They didn't ask me for it. Unlike the prodigal son of Luke ch.15, my children haven't come to me asking that I go ahead and give them the portion of goods that will be theirs at my passing. It was my own decision. This year I am giving them most of their inheritance.
Before your imagination runs away with you as you wonder how much it will be and if I am so financially well off that I can give most of it away and live on what's left... I must tell you that it isn't money. It isn't property either seeing that I don't own even a square inch of land anywhere on this earth. As far as earthly possessions go, I have very little to give them that would have any monetary value.
What, one might ask, is the inheritance that you are giving to your kids ? I warn you, this isn't going to be very exciting: The inheritance I'm giving my three children is worn out Bibles.
I had 3 shadow boxes made large enough to hold a Bible. To Steve, the first born, I am giving my first "preaching Bible". To Jeremy, the second born, my second "preaching Bible. To Elizabeth, the baby and only girl, I'm giving the third "preaching Bible".
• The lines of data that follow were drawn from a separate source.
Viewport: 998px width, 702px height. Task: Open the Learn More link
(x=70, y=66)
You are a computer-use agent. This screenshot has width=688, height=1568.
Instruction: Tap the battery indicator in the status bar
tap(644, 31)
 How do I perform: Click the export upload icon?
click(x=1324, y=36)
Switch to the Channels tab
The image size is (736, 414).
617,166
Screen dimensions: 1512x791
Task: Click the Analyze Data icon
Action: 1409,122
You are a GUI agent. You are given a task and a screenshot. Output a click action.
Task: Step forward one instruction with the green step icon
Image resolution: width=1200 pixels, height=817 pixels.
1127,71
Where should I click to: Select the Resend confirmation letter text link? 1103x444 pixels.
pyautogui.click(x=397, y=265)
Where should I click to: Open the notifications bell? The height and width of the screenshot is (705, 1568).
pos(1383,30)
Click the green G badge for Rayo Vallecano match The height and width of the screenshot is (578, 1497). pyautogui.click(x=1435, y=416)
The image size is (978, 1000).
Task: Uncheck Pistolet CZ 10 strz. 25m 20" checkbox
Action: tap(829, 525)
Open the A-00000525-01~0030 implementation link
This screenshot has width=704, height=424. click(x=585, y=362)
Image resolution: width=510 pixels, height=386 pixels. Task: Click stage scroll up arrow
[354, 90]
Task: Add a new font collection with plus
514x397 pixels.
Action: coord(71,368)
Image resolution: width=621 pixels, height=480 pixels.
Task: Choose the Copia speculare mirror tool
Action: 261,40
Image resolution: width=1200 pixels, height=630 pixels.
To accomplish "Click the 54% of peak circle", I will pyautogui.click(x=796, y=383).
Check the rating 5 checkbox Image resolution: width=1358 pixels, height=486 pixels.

These Bibles have no monetary value to anyone. To me, however, they represent something far more valuable than money that I want to pass down to my children. When and/or if they remember me when I have gone from this earth, I want them to remember that, with all my failures, my life was dedicated to the preaching of God's Word.
I think all parents would agree that parenting is difficult under the best of circumstances. It comes with a built-in guilt trip. As I look back over the last 28 years of my life as a minister, my failures nag at me and remind me that I haven't always been the best dad. I could have been kinder and more understanding with them as they grew up. I wish I hadn't been so determined to get everything "right" that I took away some of their freedom to just be kids. There were thousands of down right stupid things that I'm trying hard to forget, am hoping that they won't hold them against me.
At times during their childhood, my children were forced to live in less than ideal conditions (while on the mission field and while preparing to go to the field). I hope that when they see these worn out Bibles, that they will be reminded that we were in those conditions because their mother and I were trying to serve God and His gospel as best we could.
My prayer is that my flickering, faltering passion for God and His Word has and will infect my children with a greater passion than I have ever shown, and that they will in turn infect their children with that same passion. Then, one day in a better land, if Jan and I can gather our children and grandchildren together at the feet of Jesus, and join them in singing "Thou art worthy"; I will know that this was the best inheritance I could have left them.